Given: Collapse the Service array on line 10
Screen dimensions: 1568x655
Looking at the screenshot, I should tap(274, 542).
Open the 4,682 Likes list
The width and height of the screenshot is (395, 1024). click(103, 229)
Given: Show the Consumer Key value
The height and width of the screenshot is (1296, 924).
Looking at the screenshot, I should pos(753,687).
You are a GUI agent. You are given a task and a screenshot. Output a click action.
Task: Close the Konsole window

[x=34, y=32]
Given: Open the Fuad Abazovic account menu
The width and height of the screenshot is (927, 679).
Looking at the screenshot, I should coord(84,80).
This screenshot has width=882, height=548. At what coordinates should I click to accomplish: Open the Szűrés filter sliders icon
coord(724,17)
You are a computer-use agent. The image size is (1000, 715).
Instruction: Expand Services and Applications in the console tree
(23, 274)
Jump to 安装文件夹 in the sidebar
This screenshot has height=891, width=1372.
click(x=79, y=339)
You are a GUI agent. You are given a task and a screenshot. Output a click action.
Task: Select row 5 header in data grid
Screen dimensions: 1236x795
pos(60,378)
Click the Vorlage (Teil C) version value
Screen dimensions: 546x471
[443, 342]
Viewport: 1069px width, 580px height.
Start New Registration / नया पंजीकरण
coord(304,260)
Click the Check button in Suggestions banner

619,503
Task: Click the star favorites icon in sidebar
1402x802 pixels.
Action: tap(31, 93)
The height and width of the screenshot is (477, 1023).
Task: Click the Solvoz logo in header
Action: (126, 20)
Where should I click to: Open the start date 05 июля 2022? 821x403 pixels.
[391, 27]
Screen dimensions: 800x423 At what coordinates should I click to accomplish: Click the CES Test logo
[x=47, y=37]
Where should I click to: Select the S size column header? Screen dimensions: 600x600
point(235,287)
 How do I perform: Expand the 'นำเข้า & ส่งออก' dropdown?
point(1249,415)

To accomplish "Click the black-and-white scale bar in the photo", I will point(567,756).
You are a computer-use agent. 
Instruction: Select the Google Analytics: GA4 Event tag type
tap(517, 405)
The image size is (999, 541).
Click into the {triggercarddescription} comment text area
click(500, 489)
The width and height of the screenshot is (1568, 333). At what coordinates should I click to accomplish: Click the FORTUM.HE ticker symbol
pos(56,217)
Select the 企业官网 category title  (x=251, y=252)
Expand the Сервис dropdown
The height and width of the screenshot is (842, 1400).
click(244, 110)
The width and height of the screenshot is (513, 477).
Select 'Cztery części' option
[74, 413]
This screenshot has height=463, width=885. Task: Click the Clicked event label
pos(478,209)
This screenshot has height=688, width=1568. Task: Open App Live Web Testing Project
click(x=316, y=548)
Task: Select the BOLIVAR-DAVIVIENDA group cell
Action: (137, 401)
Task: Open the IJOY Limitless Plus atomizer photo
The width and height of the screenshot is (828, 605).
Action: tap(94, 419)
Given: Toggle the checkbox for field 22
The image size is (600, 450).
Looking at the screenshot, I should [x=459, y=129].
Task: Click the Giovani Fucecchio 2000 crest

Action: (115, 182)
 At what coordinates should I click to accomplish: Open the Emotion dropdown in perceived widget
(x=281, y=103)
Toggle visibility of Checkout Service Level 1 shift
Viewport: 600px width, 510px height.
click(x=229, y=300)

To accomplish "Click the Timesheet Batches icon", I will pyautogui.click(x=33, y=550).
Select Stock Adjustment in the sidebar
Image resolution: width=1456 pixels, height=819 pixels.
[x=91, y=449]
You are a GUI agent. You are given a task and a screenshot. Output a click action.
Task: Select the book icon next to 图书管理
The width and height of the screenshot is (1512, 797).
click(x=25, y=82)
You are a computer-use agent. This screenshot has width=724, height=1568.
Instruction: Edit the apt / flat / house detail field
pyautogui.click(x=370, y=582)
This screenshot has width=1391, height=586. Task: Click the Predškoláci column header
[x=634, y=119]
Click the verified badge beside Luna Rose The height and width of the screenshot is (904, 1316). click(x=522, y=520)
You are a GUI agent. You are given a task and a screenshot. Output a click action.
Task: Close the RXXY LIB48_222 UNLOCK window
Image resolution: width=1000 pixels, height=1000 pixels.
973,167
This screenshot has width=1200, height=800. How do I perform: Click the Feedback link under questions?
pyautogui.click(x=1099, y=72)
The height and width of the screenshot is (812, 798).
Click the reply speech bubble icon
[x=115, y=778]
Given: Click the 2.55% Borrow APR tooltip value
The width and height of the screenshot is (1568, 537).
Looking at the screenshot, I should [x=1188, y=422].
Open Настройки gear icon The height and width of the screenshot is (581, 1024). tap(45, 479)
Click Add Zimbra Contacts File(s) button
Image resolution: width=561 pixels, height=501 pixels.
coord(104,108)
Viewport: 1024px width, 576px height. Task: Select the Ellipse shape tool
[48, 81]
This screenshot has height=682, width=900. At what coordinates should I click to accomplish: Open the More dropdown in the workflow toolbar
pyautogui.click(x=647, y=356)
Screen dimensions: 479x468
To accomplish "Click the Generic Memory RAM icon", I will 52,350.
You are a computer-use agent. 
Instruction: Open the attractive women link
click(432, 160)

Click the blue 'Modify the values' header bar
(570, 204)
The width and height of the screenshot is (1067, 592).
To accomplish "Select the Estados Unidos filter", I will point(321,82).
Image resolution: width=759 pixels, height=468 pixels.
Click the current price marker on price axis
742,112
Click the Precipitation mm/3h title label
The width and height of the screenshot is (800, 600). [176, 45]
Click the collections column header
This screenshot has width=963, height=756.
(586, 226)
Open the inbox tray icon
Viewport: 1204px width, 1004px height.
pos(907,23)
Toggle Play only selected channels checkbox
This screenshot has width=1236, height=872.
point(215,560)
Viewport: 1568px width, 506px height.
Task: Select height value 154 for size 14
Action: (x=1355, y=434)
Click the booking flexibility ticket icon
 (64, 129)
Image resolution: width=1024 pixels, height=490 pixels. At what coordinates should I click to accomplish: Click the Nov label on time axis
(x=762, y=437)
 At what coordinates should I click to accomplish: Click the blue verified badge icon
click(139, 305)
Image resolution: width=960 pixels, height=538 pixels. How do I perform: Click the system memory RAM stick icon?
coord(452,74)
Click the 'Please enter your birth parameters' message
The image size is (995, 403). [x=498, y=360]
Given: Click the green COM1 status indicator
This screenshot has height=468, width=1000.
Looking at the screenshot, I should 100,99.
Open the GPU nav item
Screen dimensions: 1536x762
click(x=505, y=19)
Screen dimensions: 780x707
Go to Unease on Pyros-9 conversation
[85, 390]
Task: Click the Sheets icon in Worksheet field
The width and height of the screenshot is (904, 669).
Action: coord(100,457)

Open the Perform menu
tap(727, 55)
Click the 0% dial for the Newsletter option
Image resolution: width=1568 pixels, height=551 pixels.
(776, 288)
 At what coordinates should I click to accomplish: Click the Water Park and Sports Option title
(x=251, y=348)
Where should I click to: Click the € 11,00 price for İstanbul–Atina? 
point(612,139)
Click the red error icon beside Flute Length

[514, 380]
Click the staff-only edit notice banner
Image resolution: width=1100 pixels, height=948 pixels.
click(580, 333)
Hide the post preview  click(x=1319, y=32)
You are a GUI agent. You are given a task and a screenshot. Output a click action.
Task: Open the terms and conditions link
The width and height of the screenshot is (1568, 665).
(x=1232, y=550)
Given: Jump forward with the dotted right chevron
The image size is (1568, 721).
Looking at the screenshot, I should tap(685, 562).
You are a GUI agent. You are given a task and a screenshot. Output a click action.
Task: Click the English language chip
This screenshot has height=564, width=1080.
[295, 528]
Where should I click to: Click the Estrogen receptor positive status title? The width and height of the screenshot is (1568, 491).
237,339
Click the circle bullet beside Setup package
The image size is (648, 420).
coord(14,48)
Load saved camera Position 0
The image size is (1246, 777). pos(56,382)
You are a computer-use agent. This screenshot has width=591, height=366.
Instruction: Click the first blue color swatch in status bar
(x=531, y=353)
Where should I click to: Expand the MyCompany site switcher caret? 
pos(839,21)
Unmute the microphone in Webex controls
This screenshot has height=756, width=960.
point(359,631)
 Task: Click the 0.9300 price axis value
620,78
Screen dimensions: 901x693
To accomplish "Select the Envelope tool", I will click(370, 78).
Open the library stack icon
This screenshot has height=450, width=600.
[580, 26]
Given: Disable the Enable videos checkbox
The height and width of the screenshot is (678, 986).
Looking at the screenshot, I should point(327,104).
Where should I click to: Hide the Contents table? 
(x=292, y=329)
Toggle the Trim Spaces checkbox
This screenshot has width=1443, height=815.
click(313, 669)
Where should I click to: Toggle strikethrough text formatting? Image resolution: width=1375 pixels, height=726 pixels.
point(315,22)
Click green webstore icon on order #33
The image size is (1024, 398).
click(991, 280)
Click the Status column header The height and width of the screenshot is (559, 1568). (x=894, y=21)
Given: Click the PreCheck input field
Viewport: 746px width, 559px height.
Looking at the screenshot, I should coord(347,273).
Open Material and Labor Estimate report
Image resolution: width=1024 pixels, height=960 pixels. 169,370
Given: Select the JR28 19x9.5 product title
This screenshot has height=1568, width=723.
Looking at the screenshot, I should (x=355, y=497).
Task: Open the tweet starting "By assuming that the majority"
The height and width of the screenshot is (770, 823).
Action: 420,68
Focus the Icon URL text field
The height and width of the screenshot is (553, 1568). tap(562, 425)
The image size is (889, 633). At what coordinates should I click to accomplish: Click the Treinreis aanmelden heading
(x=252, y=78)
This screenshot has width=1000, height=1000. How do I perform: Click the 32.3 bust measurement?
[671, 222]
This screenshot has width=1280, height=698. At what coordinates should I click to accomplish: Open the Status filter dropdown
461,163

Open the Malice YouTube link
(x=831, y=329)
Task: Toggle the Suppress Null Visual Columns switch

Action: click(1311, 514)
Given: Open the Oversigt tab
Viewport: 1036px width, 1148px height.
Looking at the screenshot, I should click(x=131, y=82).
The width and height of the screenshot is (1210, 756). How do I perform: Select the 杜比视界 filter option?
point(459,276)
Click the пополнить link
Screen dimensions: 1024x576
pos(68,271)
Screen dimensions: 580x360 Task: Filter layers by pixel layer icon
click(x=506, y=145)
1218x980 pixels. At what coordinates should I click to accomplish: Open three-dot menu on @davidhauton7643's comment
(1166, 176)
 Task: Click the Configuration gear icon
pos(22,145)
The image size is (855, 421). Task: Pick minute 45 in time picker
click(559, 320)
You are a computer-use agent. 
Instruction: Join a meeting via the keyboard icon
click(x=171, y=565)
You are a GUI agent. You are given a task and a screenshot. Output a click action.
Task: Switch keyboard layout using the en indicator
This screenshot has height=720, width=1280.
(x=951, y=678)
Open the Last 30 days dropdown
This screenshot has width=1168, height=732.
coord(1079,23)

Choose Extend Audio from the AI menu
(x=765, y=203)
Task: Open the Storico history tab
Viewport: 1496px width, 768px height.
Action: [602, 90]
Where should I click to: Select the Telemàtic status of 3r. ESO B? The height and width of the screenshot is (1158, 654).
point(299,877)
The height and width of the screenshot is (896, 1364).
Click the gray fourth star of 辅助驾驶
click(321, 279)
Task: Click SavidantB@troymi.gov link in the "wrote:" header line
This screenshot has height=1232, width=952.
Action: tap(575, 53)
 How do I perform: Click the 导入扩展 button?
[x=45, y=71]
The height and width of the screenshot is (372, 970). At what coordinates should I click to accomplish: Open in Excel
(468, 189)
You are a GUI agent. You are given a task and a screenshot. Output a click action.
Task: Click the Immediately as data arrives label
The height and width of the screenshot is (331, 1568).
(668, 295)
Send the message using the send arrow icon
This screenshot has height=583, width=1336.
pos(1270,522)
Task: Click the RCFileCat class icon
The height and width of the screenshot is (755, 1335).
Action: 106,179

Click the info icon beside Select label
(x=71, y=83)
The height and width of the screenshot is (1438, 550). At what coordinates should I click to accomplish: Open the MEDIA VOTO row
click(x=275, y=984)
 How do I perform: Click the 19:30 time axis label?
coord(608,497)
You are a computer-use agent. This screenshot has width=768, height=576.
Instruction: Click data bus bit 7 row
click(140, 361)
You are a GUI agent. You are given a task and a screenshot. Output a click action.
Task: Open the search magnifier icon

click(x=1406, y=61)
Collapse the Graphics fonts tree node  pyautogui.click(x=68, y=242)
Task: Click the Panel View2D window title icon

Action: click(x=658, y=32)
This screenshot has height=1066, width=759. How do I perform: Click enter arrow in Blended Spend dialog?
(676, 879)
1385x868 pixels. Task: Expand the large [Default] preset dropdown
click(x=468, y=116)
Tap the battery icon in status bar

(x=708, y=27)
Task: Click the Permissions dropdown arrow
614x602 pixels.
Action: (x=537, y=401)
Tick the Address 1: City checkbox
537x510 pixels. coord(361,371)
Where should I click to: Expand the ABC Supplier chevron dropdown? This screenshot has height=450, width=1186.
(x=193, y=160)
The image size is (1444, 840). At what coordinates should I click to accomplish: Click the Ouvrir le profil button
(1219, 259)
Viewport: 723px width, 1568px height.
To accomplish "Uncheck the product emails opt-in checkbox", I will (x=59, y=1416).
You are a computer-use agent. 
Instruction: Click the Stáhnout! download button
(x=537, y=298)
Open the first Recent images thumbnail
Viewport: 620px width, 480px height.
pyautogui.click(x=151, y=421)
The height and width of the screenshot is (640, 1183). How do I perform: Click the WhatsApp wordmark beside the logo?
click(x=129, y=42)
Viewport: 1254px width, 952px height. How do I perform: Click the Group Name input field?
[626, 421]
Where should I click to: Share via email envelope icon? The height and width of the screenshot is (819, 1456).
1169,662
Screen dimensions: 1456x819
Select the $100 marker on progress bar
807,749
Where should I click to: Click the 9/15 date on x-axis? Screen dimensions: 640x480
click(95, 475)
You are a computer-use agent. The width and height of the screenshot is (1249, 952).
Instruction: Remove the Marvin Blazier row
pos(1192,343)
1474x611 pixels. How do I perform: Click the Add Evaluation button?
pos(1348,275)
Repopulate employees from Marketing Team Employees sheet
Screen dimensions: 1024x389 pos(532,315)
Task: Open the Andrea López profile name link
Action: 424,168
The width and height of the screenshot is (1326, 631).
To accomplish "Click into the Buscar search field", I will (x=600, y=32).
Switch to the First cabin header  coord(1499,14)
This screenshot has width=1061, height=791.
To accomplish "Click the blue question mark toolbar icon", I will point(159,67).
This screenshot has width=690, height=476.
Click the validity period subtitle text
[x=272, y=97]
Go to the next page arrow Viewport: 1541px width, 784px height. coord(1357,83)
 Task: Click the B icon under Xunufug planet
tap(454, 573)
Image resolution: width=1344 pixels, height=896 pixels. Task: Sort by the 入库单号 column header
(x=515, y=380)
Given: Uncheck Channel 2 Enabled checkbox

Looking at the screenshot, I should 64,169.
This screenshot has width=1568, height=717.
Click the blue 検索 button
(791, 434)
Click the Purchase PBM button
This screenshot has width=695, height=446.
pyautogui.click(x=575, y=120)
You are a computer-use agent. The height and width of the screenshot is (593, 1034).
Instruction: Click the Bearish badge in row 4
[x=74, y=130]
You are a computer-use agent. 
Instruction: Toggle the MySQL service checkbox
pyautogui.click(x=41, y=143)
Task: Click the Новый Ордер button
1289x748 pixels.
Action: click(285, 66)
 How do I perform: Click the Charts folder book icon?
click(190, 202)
══════════════════════════════
• _Problem details_:
Go through the material above and copy each line that has the word "next".

• _Response below_:
Task: Select the book icon next to 图书管理
Go to the next page arrow Viewport: 1541px width, 784px height. coord(1357,83)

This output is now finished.